We present the case of a 31-year-old woman who presented to the emergency department with one week of fevers, headaches and confusion. Review of systems was notable for diffuse muscle and joint pains, weakness and a rash. SLE and Sjogren’s were both diagnosed six months prior to admission and treatment included prednisone, methotrexate, and hydroxychloroquine. She self-discontinued therapy six weeks prior to seek natural remedies in her native Ecuador.  
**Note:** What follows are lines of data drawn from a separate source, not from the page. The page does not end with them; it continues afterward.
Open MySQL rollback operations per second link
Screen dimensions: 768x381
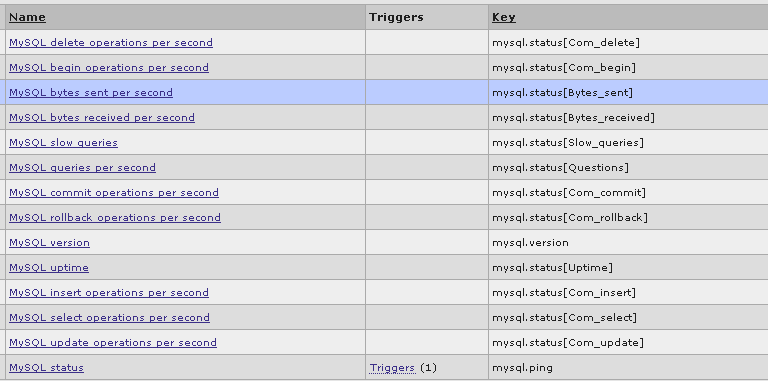coord(115,217)
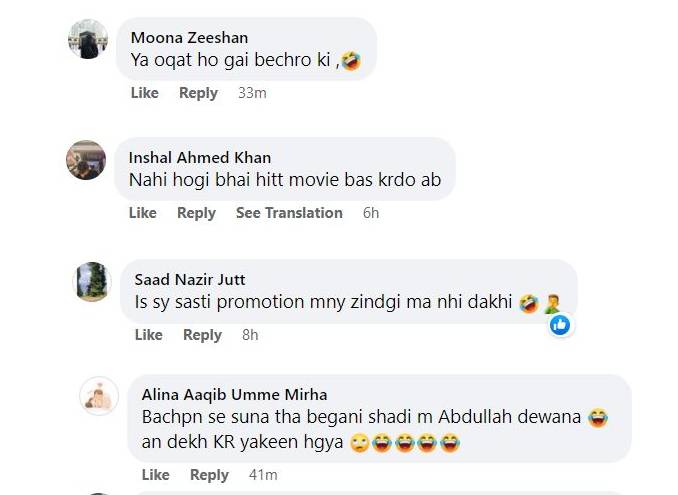
Task: Click See Translation under Inshal's comment
Action: [x=289, y=213]
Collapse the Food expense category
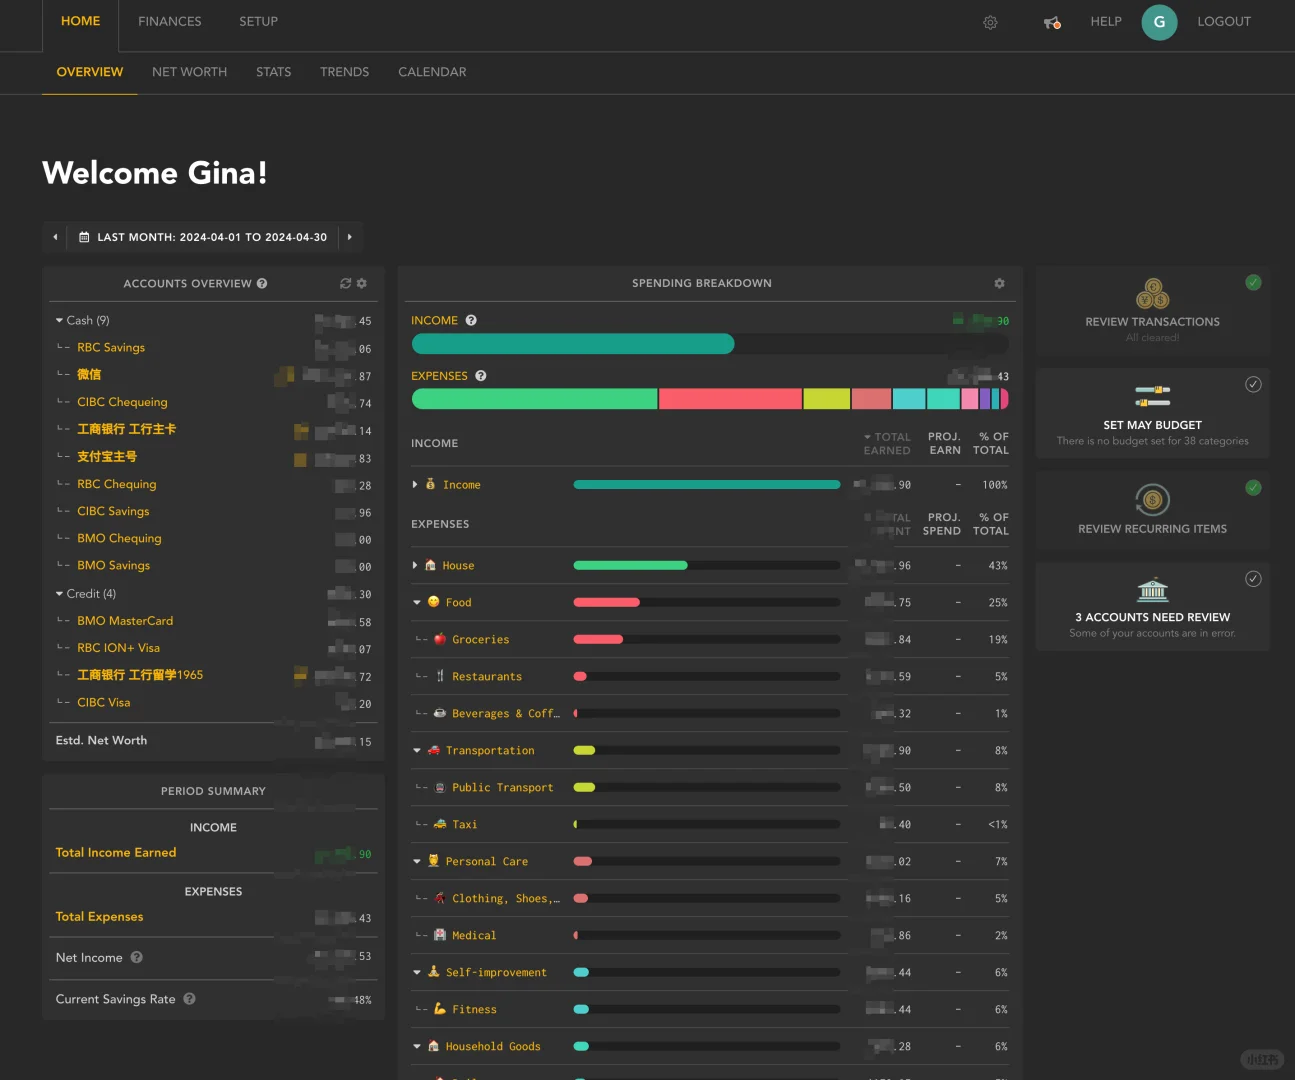The height and width of the screenshot is (1080, 1295). (x=417, y=603)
Vitals on admission were 102.2 F, 111 beats/min, 96/67 mmHg, 16 breaths/min and 95% SO2 on 2 L/min via nasal cannula. Physical exam was notable for conjunctival injection, hypopyon (OD), and oral ulcers with visible bleeding. Pelvic exam showed shallow ulcerations of the vaginal mucosa. Neurological exam was significant for diffuse weakness. There were punched-out ulcers on the digits of both hands. Laboratory markers of lupus disease activity were markedly abnormal. 
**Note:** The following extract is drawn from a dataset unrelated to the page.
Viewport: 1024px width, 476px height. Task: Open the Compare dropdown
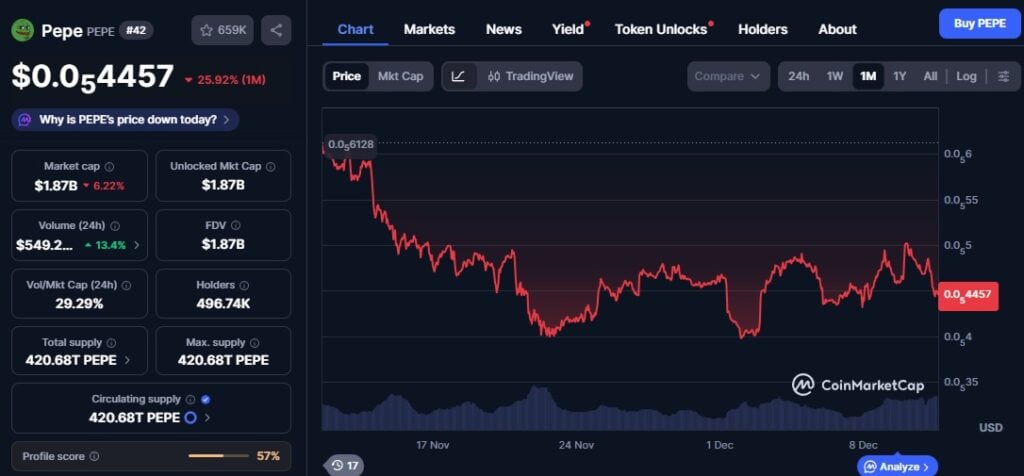point(728,76)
An MRI of the brain showed numerous punctate foci of restricted diffusion in the supra and infratentorial brain parenchyma. Few of the lesions showed subtle rim-enhancement and microhemorrhagic foci. CSF analysis showed 220 WBC/mL (70% PMNs), glucose 13 mg/dL and protein 63.7 mg/dL. No CSF oligoclonal bands were detected. CSF/serum albumin index showed mild impairment of the blood brain barrier. Cultures of CSF, blood, urine and sputum showed no growth.